A big steel band in Trinidad and Tobago, where the steel pan is the national instrument, often features eight registers, much as the string section in a symphony orchestra is made up of violins, violas and cellos. But in creating the extended pieces on Tatoom, Narell couldn’t merely layer tracks with the same instrument. Instead, Narell recorded on multiple instruments in each register, playing drums crafted by Dr. Ellie Mannette, a longtime family friend and mentor to Narell who helped invent the steel drum in the 1940s, transforming gleaming pans made from 55-gallon oil barrels into highly refined musical vehicles.

“If I had one of each register and said I’m going to overdub one instrument over and over, it wouldn’t work,” Narell said in a phone conversation from West Virginia, where he was participating in a weeklong seminar led by the Trinidad-born Mannette. “The tighter you play the worse you sound. You just get phase problems. The bigness comes from overdubbing multiple instruments on the same part. There’s no other way to make it sound like an orchestra. Each instrument has its own color and set of harmonics. Every note of every instrument is unique. Like a string orchestra, the bigness comes from the inaccuracy, the fact that every instrument, bow and string has a different timbre.”

Tatoom is just the latest in a career filled with unlikely and unprecedented accomplishments. Hailed in Trinidad for his compositional prowess writing for steel orchestra, the New York City-born Narell is a pop star in South Africa, where he set a record for the most extensive tour ever by a foreign musician (a project documented on his 2001 Heads Up double-CD Live in South Africa). An expert improviser, Narell has performed around the world as a founder of the Caribbean Jazz Project with Cuban reed maestro Paquito D’Rivera and vibraphonist Dave Samuels.

Since leaving his longtime home in Berkeley and settling in Paris several years ago, Narell has joined forces with three of the most revered musicians from the French Caribbean in a cooperative band called Sakésho (pronounced sah-KAY-show, which means “it’s gonna be hot” in Creole). Playing joyous, buoyant music that combines lush jazz harmonies, Afro-Cuban montunos, reggae and traditional styles from Martinique and Guadeloupe such as bèlè, gwoka and beguine, the quartet has released two captivating albums for Heads Up, most recently 2005’s We Want You to Say….

“Sakésho is a very creative environment for me,” Narell said. “We all write music and arrange the music together. In many ways this is what I’ve been looking for. I would often find guys who had a jazz background and an interest in Caribbean music. Now I’ve hooked up with some guys who came from it the other way. They grew up in the Caribbean, with a real deep knowledge of their music, but they went out and studied jazz and all the African music.”

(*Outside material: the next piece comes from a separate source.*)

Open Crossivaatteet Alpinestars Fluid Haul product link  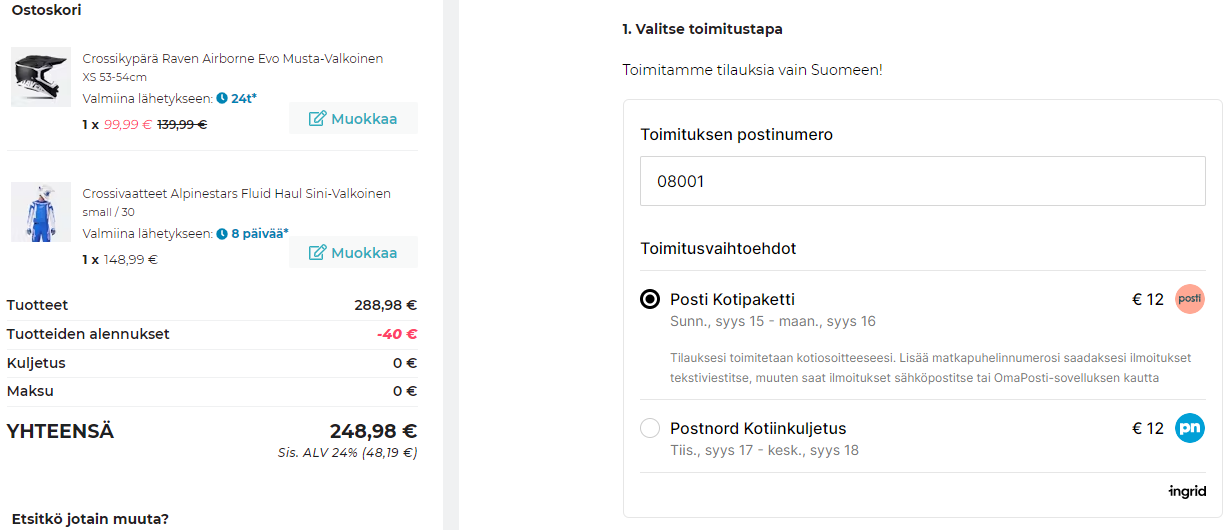(x=236, y=193)
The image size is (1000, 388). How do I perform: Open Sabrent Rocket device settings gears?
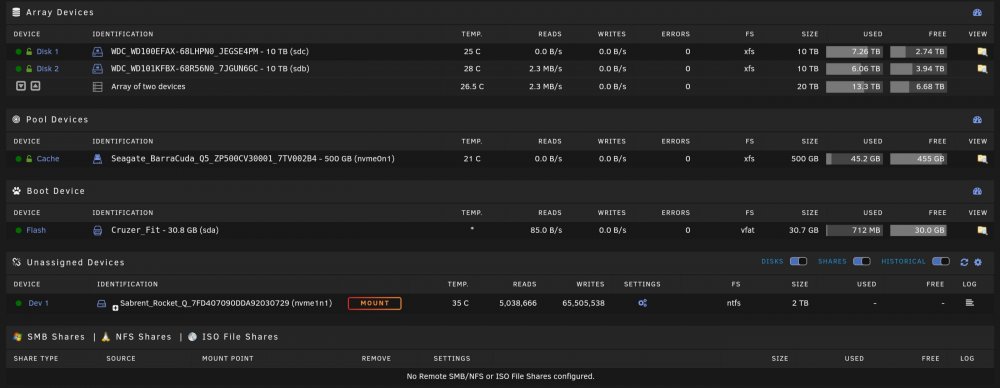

Narell discovered the vibrant culture of the French Caribbean when his music became popular there in the late 1980s and he started performing on the islands of Martinique and Guadeloupe. That’s where he became friends with Martiniquan bassist Michel Alibo, a major figure on the Paris scene widely credited with introducing slap-style bass to African music. Along with Ivory Coast-born drummer Paco Sery, he was a founding member of Sixun, Europe’s leading fusion band, though he’s probably best known for recording with African superstars such as Salif Keita, Youssou N’Dour, Cheb Mami and Angélique Kidjo.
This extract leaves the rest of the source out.